Spontaneous seroclearance of HBV DNA and HBsAg are important predictors of reduced HBV-related HCC risk [12]. It has been suggested that HCC occurrence is rare in chronic hepatitis B (CHB) patients who experienced HBsAg seroclearance after nucleoside analogue therapy [13]. On the other hand, compared with inactive CHB carriers, there remains a higher risk for HCC even if the virus was suppressed with oral antiviral therapy [14]. Genetic instability due to HBV viral integration may play a role in the hepatic carcinogenesis. Unlike HBV infection, HCV replication could be completed aborted, which decreases the HCC risk by 75% compared to patients with viral persistence [10]. The results have raised concerns regarding the clinical outcome of treatment-induced SVR compared to self-limited HCV infections. We observed that there remains a six-fold HCC risk for those with successful viral eradication. Notably, the risk was similar to controls in SVR patients without significant fibrosis. The American Association for the Study of Liver Disease has advocated that SVR patients with mild liver disease should receive the same medical care that is recommended for patients who were never infected with HCV [15]. One of the major treatment concerns is prioritization and justification of patients with F2. We have proved that CHC patients with F2 would carried a HCC risk of 6.6 fold as compared to those with F0-1 if they were left with persist viremia [16]. The World Health Organization (WHO) has updated patients with a METAVIR score ≥ 2 as having “significant fibrosis”. Consequently, patients with significant fibrosis had a ten-fold risk of HCC even though they could benefit from successful HCV eradication. Careful monitoring of HCC development remains warranted in these patient groups [16]. Age was an independent risk factor for HCC, which echoes our previous finding that attention should also be paid to elderly patients who achieved an SVR [9]. The issue of the impact of diabetes on HCC is conflicting. A recent meta-analysis has shown that CHC patients carried higher risks of HCC if they possess DM [17]. While the threat decreases with successful HCV eradication, it still remains in diabetic patients. As a consequence, diabetic patients should be viewed as a high priority for treatment [18] with persistent follow-up visits after antiviral therapy.

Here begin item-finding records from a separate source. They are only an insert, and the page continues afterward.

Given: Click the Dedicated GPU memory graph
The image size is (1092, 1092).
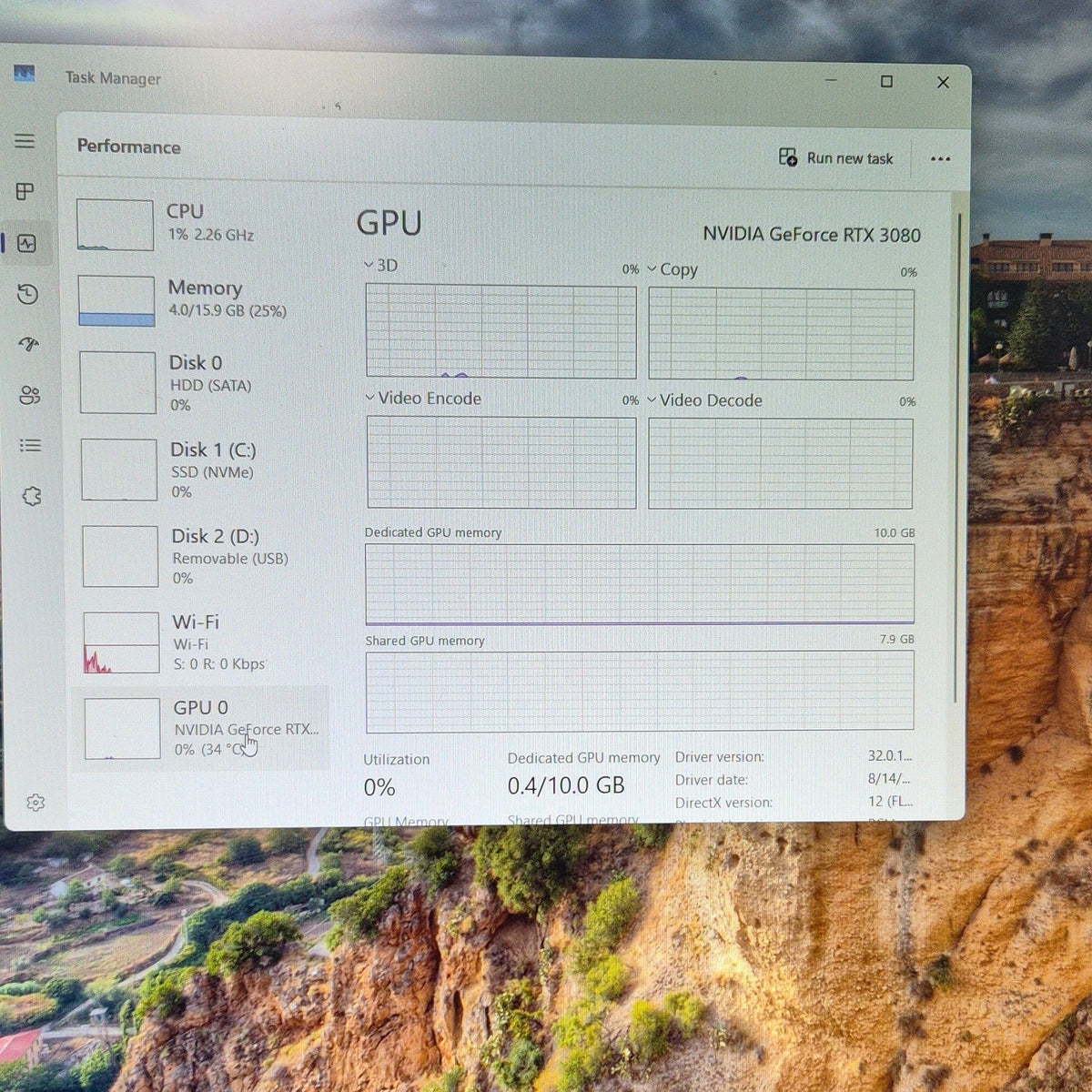Looking at the screenshot, I should point(640,584).
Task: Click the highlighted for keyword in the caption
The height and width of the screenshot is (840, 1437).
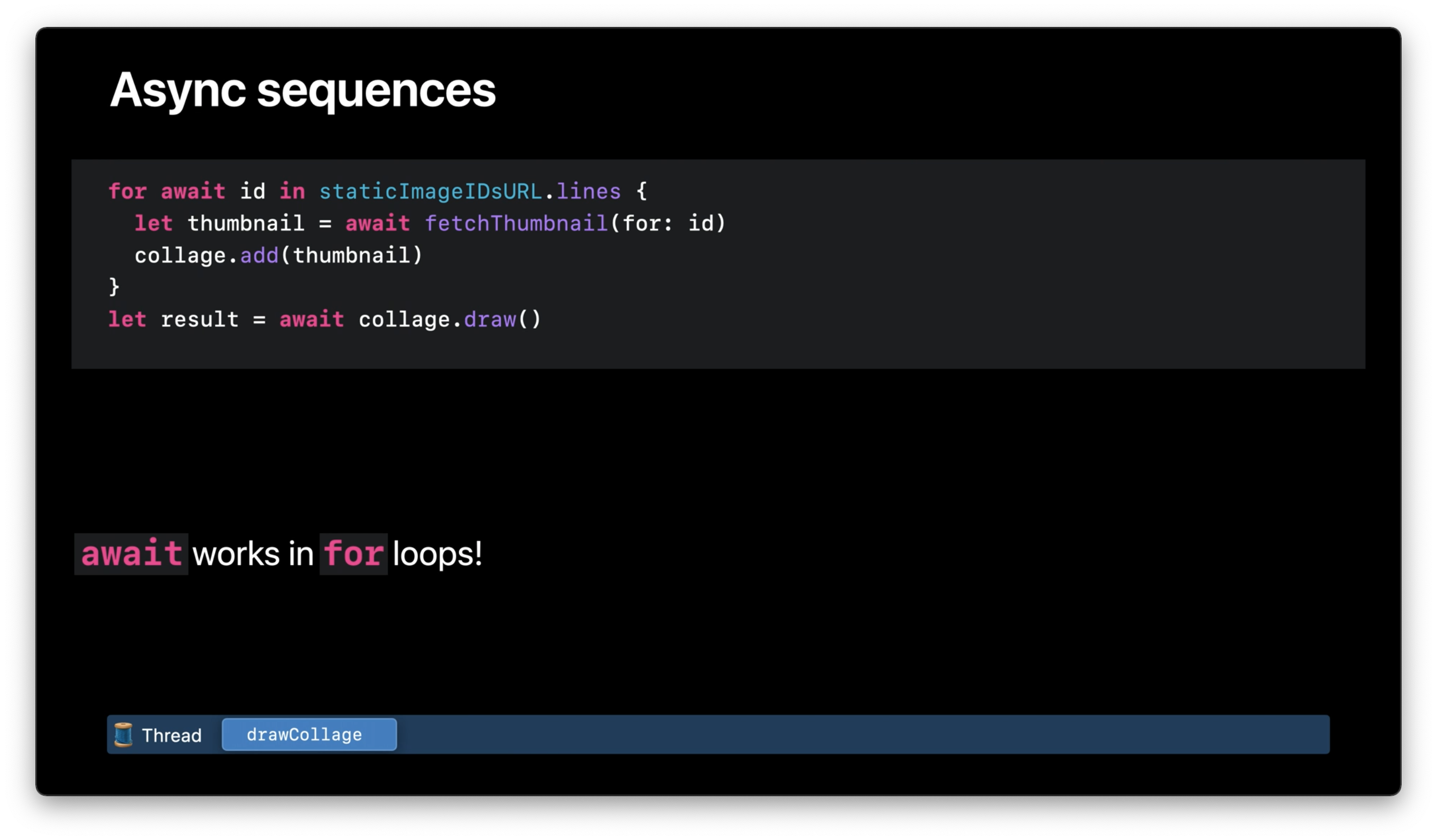Action: 353,554
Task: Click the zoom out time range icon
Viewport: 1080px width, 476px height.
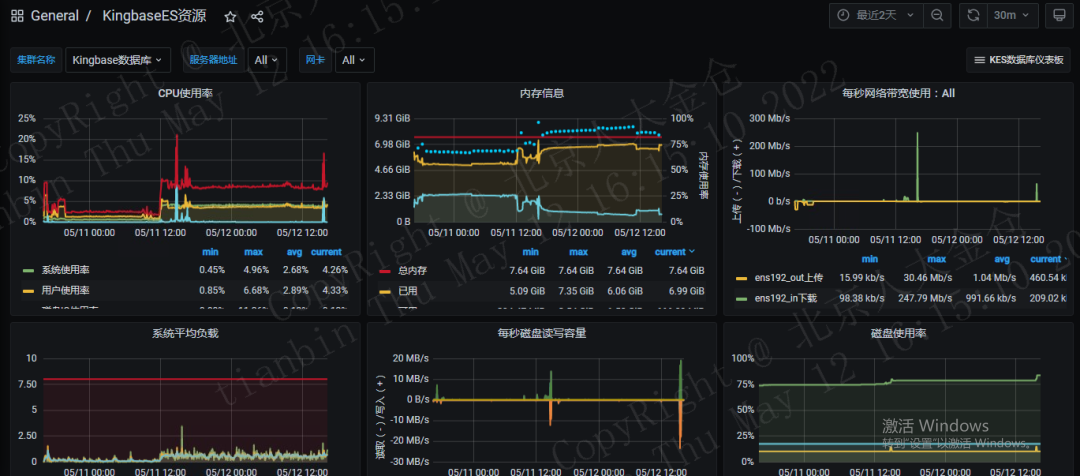Action: pos(937,15)
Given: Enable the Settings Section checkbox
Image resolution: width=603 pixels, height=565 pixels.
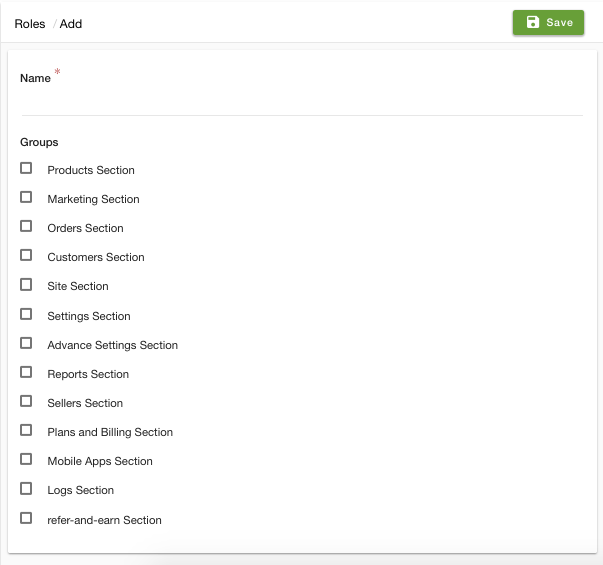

The role of Il-28B genetic variants in the interferon-based antiviral treatment response is well documented. However, it impact on HCV related HCC remains elusive. We have demonstrated that unfavorable Il-28B genotype, rs8099917 TG/GG genotype, was associated with HCC risk in untreated cohort [3]. On the other hand, we recently demonstrated that it no longer played a role in the post-treatment cohort [19]. In the current study, Il-28B genetic variants also did not determine HCC occurrence in patients with viral clearance. This is in line with the hypothesis that successful viral eradication may overcome the poor genetic predispositions in terms of HCC occurrence. Further studies in different ethnicities are warranted to validate our finding.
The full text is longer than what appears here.